Heureusement qu’il ne s’agit que d’une situation hypothétique, et qu’aucune vie n’est en jeu. Bien entendu tout le monde serait aussi critique face à cette étude que sur mon expérience avec le riz. Bien entendu, si un an plus tard, les auteurs admettent dans une publication en réalité 2 morts avec leur protocole, portant le taux de létalité à 12% pour leur protocole miracle contre 0% dans le groupe contrôle [18]... Alors là, il en serait fini de cette pseudo-star de Youtube.
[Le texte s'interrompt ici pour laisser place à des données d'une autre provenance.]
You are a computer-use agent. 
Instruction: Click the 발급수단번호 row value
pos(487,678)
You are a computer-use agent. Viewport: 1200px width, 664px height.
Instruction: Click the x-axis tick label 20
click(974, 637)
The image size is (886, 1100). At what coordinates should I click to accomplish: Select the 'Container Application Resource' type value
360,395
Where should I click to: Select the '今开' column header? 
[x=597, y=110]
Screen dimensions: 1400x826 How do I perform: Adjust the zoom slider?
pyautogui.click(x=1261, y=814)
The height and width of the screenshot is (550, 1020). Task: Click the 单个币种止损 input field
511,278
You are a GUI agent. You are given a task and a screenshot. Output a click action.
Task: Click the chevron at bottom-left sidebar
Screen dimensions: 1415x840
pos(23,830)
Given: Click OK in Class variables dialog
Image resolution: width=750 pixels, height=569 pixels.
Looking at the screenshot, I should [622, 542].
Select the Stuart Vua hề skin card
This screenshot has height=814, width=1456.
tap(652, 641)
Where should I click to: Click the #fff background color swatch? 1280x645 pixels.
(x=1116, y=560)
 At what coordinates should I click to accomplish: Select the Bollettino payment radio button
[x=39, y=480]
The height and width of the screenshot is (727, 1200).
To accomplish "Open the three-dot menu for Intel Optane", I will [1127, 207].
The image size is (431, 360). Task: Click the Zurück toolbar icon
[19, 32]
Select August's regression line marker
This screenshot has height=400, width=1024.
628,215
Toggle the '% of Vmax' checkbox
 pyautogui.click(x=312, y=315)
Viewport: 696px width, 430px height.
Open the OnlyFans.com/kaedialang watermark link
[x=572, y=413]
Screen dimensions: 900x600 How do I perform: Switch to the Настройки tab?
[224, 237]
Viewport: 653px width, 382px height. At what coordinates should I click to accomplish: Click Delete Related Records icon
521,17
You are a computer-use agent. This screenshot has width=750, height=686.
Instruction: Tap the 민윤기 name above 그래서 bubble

Pas besoin de trois doctorats pour voir le problème.
Le comité d’éthique du CNRS a souligné dans son rapport que les scientifiques ne devraient pas promouvoir le "populisme scientifique" pendant une crise, mais plutôt aider les gens à décider (politique, médias, citoyens) [19]. Un grand nombre d’études mettent en évidence un risque de mortalité plus élevé associé aux pseudo-sciences et aux croyances non prouvées plutôt qu’au recours à une médecine fondée sur des preuves [20-22].
Exemple d’une étude bien trop faible pour le bruit qu’elle a pu faire et le melon de ses auteurs
Résultat impressionnant qui donne un énorme espoir
Il semblerait que près de 60% des données sur le groupe contrôle soient manquantes, et donc ont été extrapolées.
Exemple fictif suite... Comment supprimer des morts et malades graves d’une étude pour conclure que le remède est miraculeux.
Seconde publication fictive de la même équipe de recherche qui finalement montre que son groupe qui prend son remède miraculeux montre 12% de mortalité, 6% dans son demi remède et 0% dans le groupe contrôle d’un autre hôpital trop mauvais à la botte de big pharma qui ne travaille pas bien.
Conflits d’intérêts
L’auteur ne déclare aucun conflit d’intérêt (sauf une préférence pour le couscous plutôt que le riz). L’auteur ne déclare aucun retrait d’échantillons ou de données non désirés.
La bibliographie est accessible grâce à sci-hub, sci-hub supprime les obstacles à la science et donne de meilleurs sources que Youtube.